No trees in the stdlib?

João Valverde backup95 at netcabo.pt
Sat Jun 27 01:06:53 EDT 2009


João Valverde wrote:
> greg wrote:
>> João Valverde wrote:
>>
>>> What's lacking is an associative array that preserves ordering, 
>>> doesn't require a hash function and has fast insertions and 
>>> deletions in O(log(n)).
>>
>> Careful here -- you can't get away from the need for
>> hashability just by using a tree. Even if you don't
>> need to actually hash the values, it's still important
>> that the criterion for ordering between objects doesn't
>> change while they're in the tree, otherwise they'll
>> be in the wrong place and won't be found by subsequent
>> lookups.
>
> I'm aware :) Technically it's necessary to define a total ordering on 
> the set of keys.
>>
>> > I'm genuinely surprised to know
>>> there are no data structures that efficiently support such a common 
>>> need in Python.
>>
>> Is it really all that common? If it truly were common,
>> there probably *would* be something for it in the
>> stdlib by now.
> Obviously my experience differs, but those were my expectations.
>>
>> What sort of things are you doing that you want such
>> a structure for? Maybe we can suggest a way of using
>> the existing data structures to achieve the same
>> goal.
>>
> To answer the question of what I need the BSTs for, without getting 
> into too many boring details it is to merge and sort IP blocklists, 
> that is, large datasets of ranges in the form of (IP address, IP 
> address, string). Originally I was also serializing them in a binary 
> format (but no more after a redesign). I kept the "merge and sort" 
> part as a helper script, but that is considerably simpler to implement.
Crap, this sentence is totally confusing. I meant kept the merge code as 
a helper script and moved the rest to C, see next paragraph.

> Please note that I'm happy with my code, it works well.

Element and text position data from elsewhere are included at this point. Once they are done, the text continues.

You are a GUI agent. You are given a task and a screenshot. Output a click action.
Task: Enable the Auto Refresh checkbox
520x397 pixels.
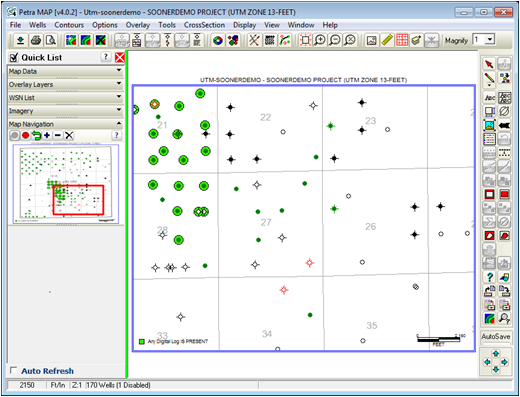point(13,370)
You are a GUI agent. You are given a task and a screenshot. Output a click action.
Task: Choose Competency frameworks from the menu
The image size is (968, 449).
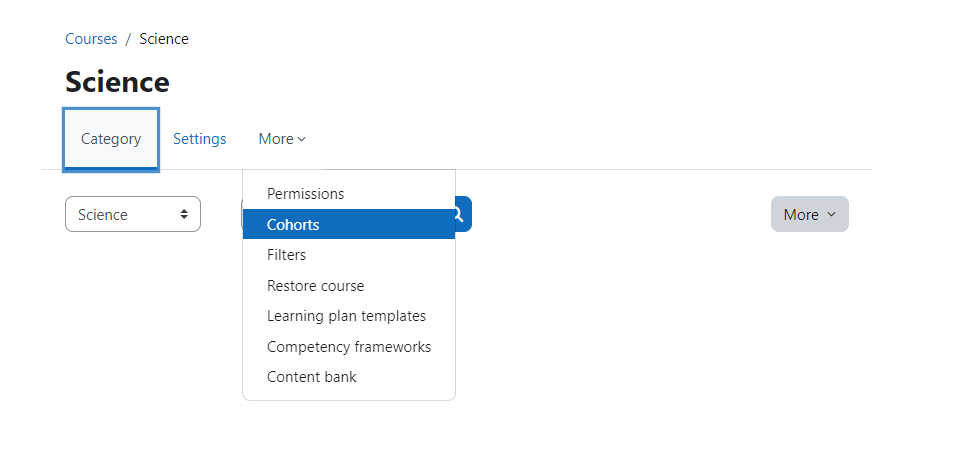click(349, 346)
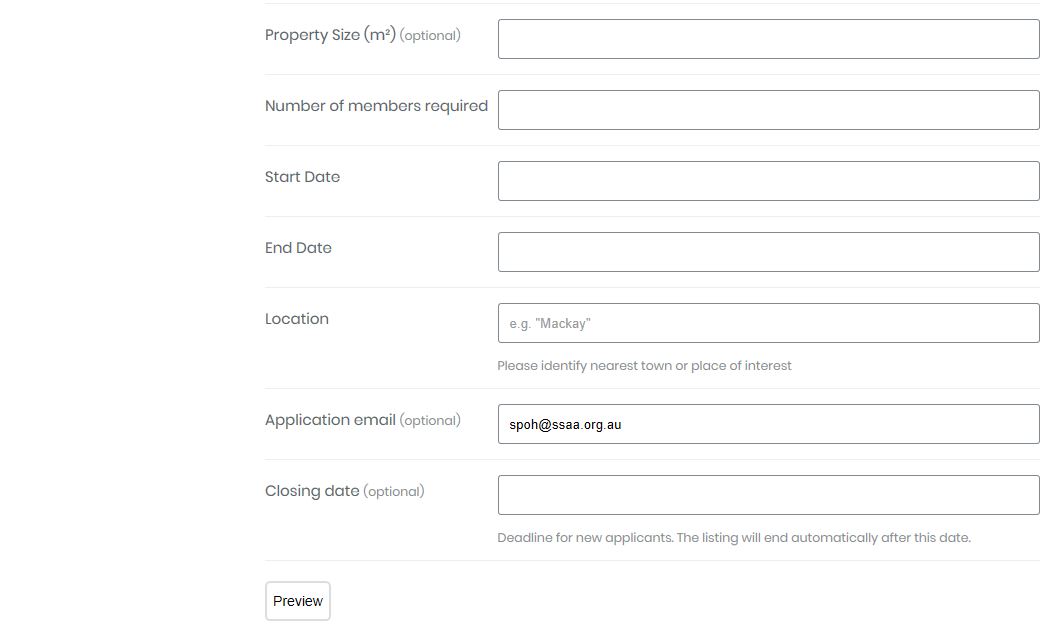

I intended to 
> implement it in C all along (for a system daemon), even before trying 
> Python. The python code was a side thing for testing/curiosity/fun. It 
> prompted my original question but that was really about Python and the 
> standard library itself, and I don't wish to waste anyone's time.
>
> As an anecdotal data point (honestly not trying to raise the "Python 
> is slow" strawman), I implemented the same algorithm in C and Python, 
> using pyavl. Round numbers were 4 mins vs 4 seconds, against Python 
> (plus pyavl). Even considering I'm a worse Python programmer than C 
> programmer, it's a lot. I know many will probably think I tried to do 
> "C in Python" but that's not the case, at least I don' t think so. 
> Anyway like I said, not really relevant to this discussion.